I think that users won’t benefit a lot from having local package installations. Julia will compile the code for each user anyway and store it in the user’s home directory (at the .julia dir).
It could be useful to have a local mirror of the general registry, but that’s only worthwhile if the user access to external sites is slow or cumbersome for any reason.
(even having a centralized installation of Julia itself is probably not very useful. Just downloading the binaries or managing Julia with juliaup is simple enough so that users shouldn’t have many issues. I’m guessing the cluster has some Linux flavor installed)
I’m going to agree with @lmiq here. I work with Julia on a cluster.
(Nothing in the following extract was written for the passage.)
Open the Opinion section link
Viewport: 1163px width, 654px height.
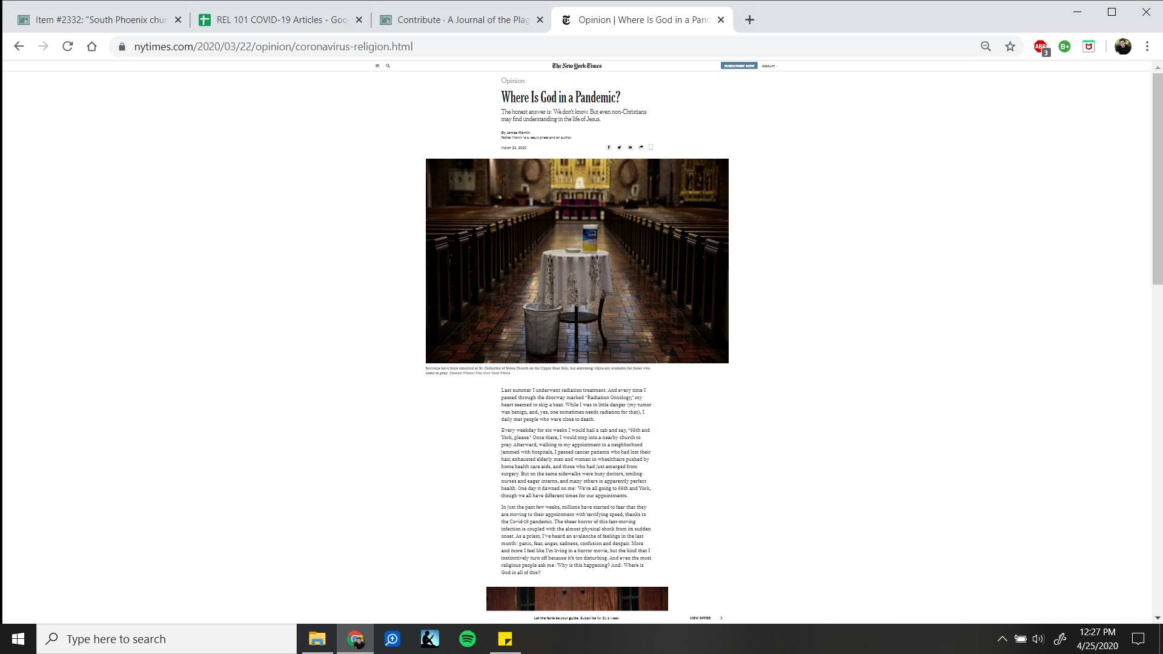click(512, 81)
Our cluster uses EasyBuild to configure software installations. I have had no issues using EasyBuild to install Julia in my home directory – it configures everything correctly. Once I load it with module load Julia/specific-version-name it works just as it does on my local computer. The bonus of this is that I can upgrade as soon as I want (I installed 1.9.1 this morning).
Right. This whole issue started when a user observed that the downloaded binary was factors slower than expected. My install from source was much faster, presumaby because the compiler could find a better instruction set and do other observations and whatnot.
Does that include the MPI module finding the right network? We ban, eh, sternly chide, users for running parallel jobs through the generic ethernet network rather than our expensive high speed network. If you tell me that “add MPI” finds the right network, then I’m happy.
(So that was going to be my next question: how to tell the MPI module to find the right network.)
No, if you follow the instructions further down on that page, your users shouldn’t need to do anything besides add MPI to access whatever system-specific MPI binary you’ve specified.
What was slow specifically? The Julia distribution is mainly a compiler + a runtime, unless you’re hitting a specific workflow where the runtime matters a lot (for example the garbage collector), the common knowledge is that what code the compiler generates shouldn’t depend much (if at all) on how the compiler itself was compiled, i.e. targeting the generic base architecture or the exact ISA of the current CPU.
You’re on the wrong level. I think the observation was that the compiler itself was slow. For instance in starting up the Julia executable to begin with.
I should imagine that @VictorEijkhout knows this very well… often on HPC systems the users home directory is on a slw and space limited NFS filesystem. The working storage is on faster parallel storage with high capacity. Is this a factor here?
For all practical intents, in our experience the location of the Julia depot is usually not a performance-critical factor before you scale to >1000 MPI ranks (at least since Julia v1.7).
@VictorEijkhout You should be able to use centrally managed Preferences.jl and/or environment variables to configure the correct settings for MPI.jl and HDF5.jl. For this, you need to put a centrally managed LocalPreferences.jl file in the users’ JULIA_LOAD_PATH (e.g., by setting the JULIA_LOAD_PATH appropriately in a module file). In case of environment variables, you can just set them directly inside, e.g., the Julia module. The contents of the preferences file or the relevant environment variables can be found in the MPI.jl/HDF5.jl docs (let me know if you have trouble finding the right place).
For our purposes, we have found that maintaining centrally managed package installations in a shared depot is not worth the hassle. Even on systems where users cannot access the internet directly, there are ways around that (see, e.g., this topic).
I had expected to see a path to the libmpi and a trailing .so. Should I edit that? Is there a way to run ldd on a Julia executable to see where it gets its MPI? (Yes, I know. Mutatis mutandis.)
The value of libmpi is whatever you can pass to dlopen to find the library. The basename without extension is fine for the dynamic loader, and it’s generally preferable because it’s platform-independent. Of course this doesn’t matter much when you’re doing system-specific configuration.
Not really, Julia dynamically loads shared libraries like plugins with dlopen. After you have installed the MPI.jl package, you can see the full path of libmpi with
using MPI
MPI.API.libmpi
But if you want to be extra sure of what library to use, you can also use the absolute path of your libmpi as libmpi value, that also works for dlopen.